|Victor Carlstrom, 1916.|
Among the first instructors were Victor Carlstrom and Walter Lees. They were also the first two aviators to take planes for a flight from Curtiss field on the afternoon of Dec. 29, 1915. Carlstrom flew an early Curtiss tractor biplane, while Lees piloted the hydro-aeroplane (flying boat).
Lees flew over the city, circling back and forth like some huge bird. Carlstom did not attempt a lengthy flight, his machine being slightly out of order. Both aviators stated that the flights were successful from every standpoint.
Roland Rohlfs, (18??-1974) began his career in 1914 as a mechanic with the Curtiss Aeroplane Company, first at Hammondsport and then Buffalo. Later he became a test pilot for Curtiss after learning to fly at their Newport News school with Victor Carlstrom as his instructor
Howard J. Heindell failed to wake up on the morning of June 9, 1972. He was born in Oil City, Pa. August 3, 1896.
He learned to fly at the Curtiss School in Newport News, VA in 1915. His instructors were Victor Carlstrom and Walter Lees. His first solo was July 4, 1915. His aviation career started with Curtiss in Hammondsport. He was Project Engineer at Garden City on the NC Transatlantic Flying Boats.
He is survived by his wife Mabel, two sons, a daughter and six grandchildren.
April 19. Victor flying an R-2, established a three-man American altitude record of 11,180 feet at Newport News, Virginia.
Editor's Note: The specifications for and a photo of the Curtiss Model R may be found on the Aero Data Files site. Use your "Find" button and look for R, R-2
May. Carlstrom was the winner of a 28-mile aeroplane race at Sheepshead Bay, New York. His time was 14 minutes 21 seconds. Ruth Law, one of the few female flyers, came in third, flying a tiny Curtiss biplane with a 30-foot wingspan. Her time was 18 minutes, 16 seconds.
While an instructor at Curtiss, Victor set world's records for speed and distance in the flight of a modified Jenny from Curtiss Field to New York
Vic Carlstrom flew the big 200 h.p. Curtiss biplane called "The New York Times" to Newport News one day, the one he had flown in a race from Chicago to Governor's Island, New York in eight and one-half hours. He was going to take his brother Carl, who had come on from his ranch in Wyoming to learn to fly, for a hop in it. But something went wrong and he crashed in shallow water before our startled eyes. It was a sorry sight to see the big plane sink into the water with the name "New York Times" slowly disappearing under the waves
Carl was to be Vic's student that winter and so was Carey Epes, a very pleasant young chap with whom we used to chat at the teller's window at the bank at Newport News. He was at the field every Sunday to watch the flying. He soon resigned his bank job to enlist in the army flying corps and considered himself lucky to be assigned to Vic Carlstrom for instruction. But sadly, in his first trip up when flying at about 3000 feet, something happened. The machine gave a terrific shudder and one of the big wings was torn off. The plane somersaulted to earth and crashed with the speed of a bullet, crushing pilot and student before the eyes of horrified spectators.

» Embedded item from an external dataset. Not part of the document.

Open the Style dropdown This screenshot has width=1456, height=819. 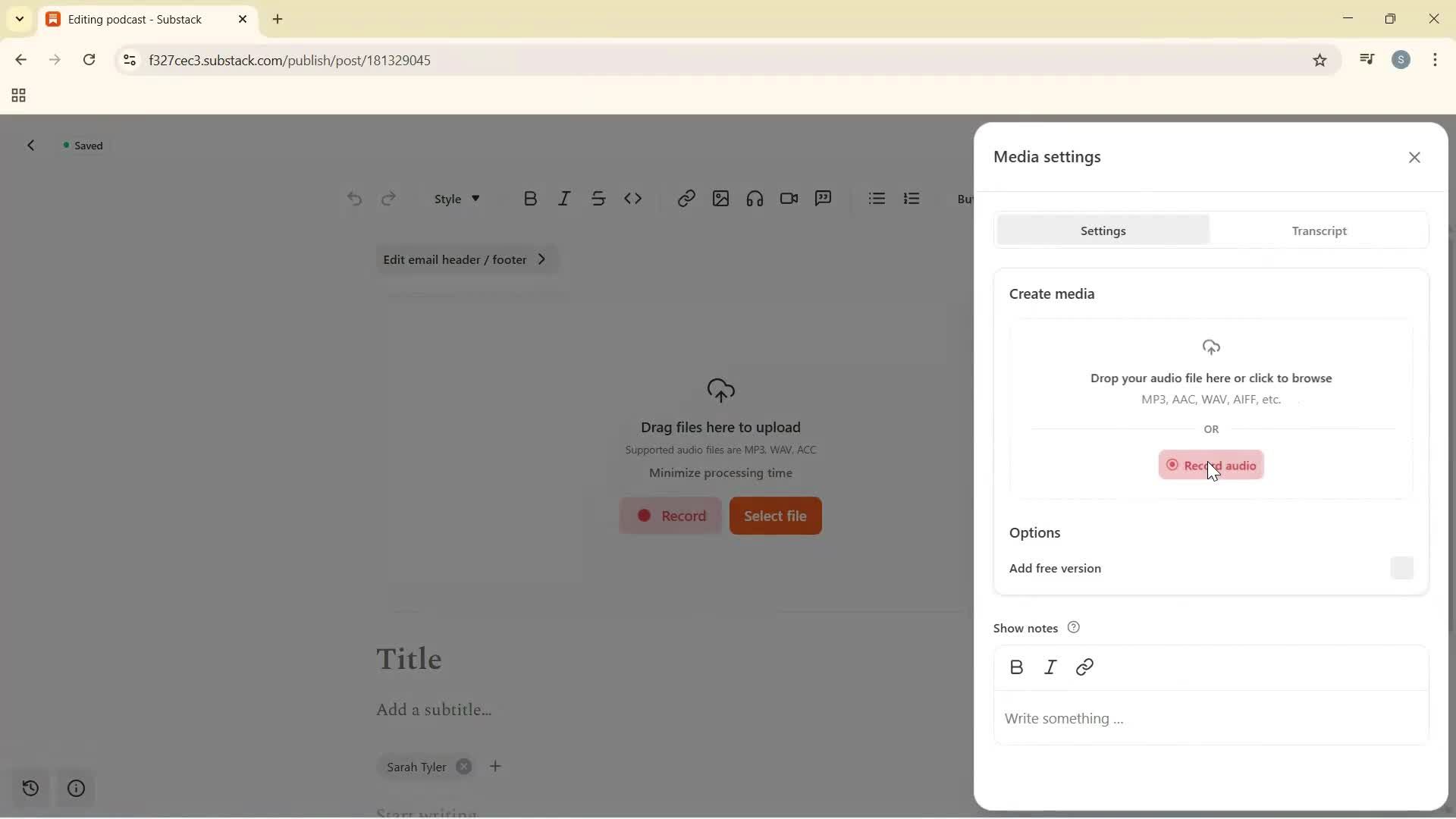coord(455,199)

Walter was very lucky while instructing for Curtiss. He never cracked up a plane, and never had a student crack up. Some of the other instructors weren't so lucky. Vic Carlstrom was killed. He and a student, Carey B. Epes, were up to about 1000 feet when the plane folded up and plunged to earth.
When a plane "folded up". it was likely some of the bracing wires broke and the wings folded up, broke off, or trailed behind the airplane. Carlstrom's crash would be like falling off a 1000-foot high bridge.
Instructor Walter Lees was just coming out of the hanger when Carlstrom's Jenny dived nose-first into the field.
"I rushed to the plane," Lees told a Daily Press reporter, "to pull them out. There was no fire, but the nose of the plane was buried three feet into the ground. Both of them were cut pretty bad, and blood was everywhere. Neither of them moved, but I coudn't tell whether they were dead or just knocked out. When we got them out, we knew they were dead. It was a shock. Vic had been one of my closest friends. We had been laughing and joking just before he went up."